To do:
The output must reproduce each line of the data word for word.

Data for analysis:
****************

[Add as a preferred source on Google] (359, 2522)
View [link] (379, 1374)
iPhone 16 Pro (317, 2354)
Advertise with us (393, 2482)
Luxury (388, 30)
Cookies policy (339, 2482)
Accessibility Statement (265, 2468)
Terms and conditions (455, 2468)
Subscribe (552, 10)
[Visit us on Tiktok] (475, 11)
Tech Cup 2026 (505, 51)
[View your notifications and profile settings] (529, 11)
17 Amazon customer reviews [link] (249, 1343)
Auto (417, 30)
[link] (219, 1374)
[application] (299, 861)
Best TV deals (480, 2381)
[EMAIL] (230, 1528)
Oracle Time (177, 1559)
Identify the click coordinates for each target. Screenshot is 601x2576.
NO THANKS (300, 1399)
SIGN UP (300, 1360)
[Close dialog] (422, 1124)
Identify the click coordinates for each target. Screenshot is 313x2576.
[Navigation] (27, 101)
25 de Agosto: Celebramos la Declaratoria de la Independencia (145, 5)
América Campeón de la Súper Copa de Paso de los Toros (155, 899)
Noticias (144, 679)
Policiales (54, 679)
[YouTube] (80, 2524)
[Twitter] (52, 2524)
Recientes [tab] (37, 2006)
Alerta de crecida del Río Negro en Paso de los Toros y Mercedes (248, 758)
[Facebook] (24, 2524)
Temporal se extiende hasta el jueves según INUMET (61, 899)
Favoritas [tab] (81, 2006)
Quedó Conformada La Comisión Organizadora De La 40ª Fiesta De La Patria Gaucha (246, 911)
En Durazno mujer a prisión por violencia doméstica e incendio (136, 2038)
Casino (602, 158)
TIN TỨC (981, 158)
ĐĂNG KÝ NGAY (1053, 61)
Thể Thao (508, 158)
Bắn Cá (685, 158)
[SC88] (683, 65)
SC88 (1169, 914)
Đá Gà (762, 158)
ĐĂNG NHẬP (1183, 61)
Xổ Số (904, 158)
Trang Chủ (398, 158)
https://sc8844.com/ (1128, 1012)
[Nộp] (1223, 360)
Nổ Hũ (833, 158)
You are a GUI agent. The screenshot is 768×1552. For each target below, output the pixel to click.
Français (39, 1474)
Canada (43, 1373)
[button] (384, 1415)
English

****************

Answer area:
[Add as a preferred source on Google] (359, 2522)
View [link] (379, 1374)
iPhone 16 Pro (317, 2354)
Advertise with us (393, 2482)
Luxury (388, 30)
Cookies policy (339, 2482)
Accessibility Statement (265, 2468)
Terms and conditions (455, 2468)
Subscribe (552, 10)
[Visit us on Tiktok] (475, 11)
Tech Cup 2026 (505, 51)
[View your notifications and profile settings] (529, 11)
17 Amazon customer reviews [link] (249, 1343)
Auto (417, 30)
[link] (219, 1374)
[application] (299, 861)
Best TV deals (480, 2381)
[EMAIL] (230, 1528)
Oracle Time (177, 1559)
Identify the click coordinates for each target. Screenshot is 601x2576.
NO THANKS (300, 1399)
SIGN UP (300, 1360)
[Close dialog] (422, 1124)
Identify the click coordinates for each target. Screenshot is 313x2576.
[Navigation] (27, 101)
25 de Agosto: Celebramos la Declaratoria de la Independencia (145, 5)
América Campeón de la Súper Copa de Paso de los Toros (155, 899)
Noticias (144, 679)
Policiales (54, 679)
[YouTube] (80, 2524)
[Twitter] (52, 2524)
Recientes [tab] (37, 2006)
Alerta de crecida del Río Negro en Paso de los Toros y Mercedes (248, 758)
[Facebook] (24, 2524)
Temporal se extiende hasta el jueves según INUMET (61, 899)
Favoritas [tab] (81, 2006)
Quedó Conformada La Comisión Organizadora De La 40ª Fiesta De La Patria Gaucha (246, 911)
En Durazno mujer a prisión por violencia doméstica e incendio (136, 2038)
Casino (602, 158)
TIN TỨC (981, 158)
ĐĂNG KÝ NGAY (1053, 61)
Thể Thao (508, 158)
Bắn Cá (685, 158)
[SC88] (683, 65)
SC88 (1169, 914)
Đá Gà (762, 158)
ĐĂNG NHẬP (1183, 61)
Xổ Số (904, 158)
Trang Chủ (398, 158)
https://sc8844.com/ (1128, 1012)
[Nộp] (1223, 360)
Nổ Hũ (833, 158)
You are a GUI agent. The screenshot is 768×1552. For each target below, output the pixel to click.
Français (39, 1474)
Canada (43, 1373)
[button] (384, 1415)
English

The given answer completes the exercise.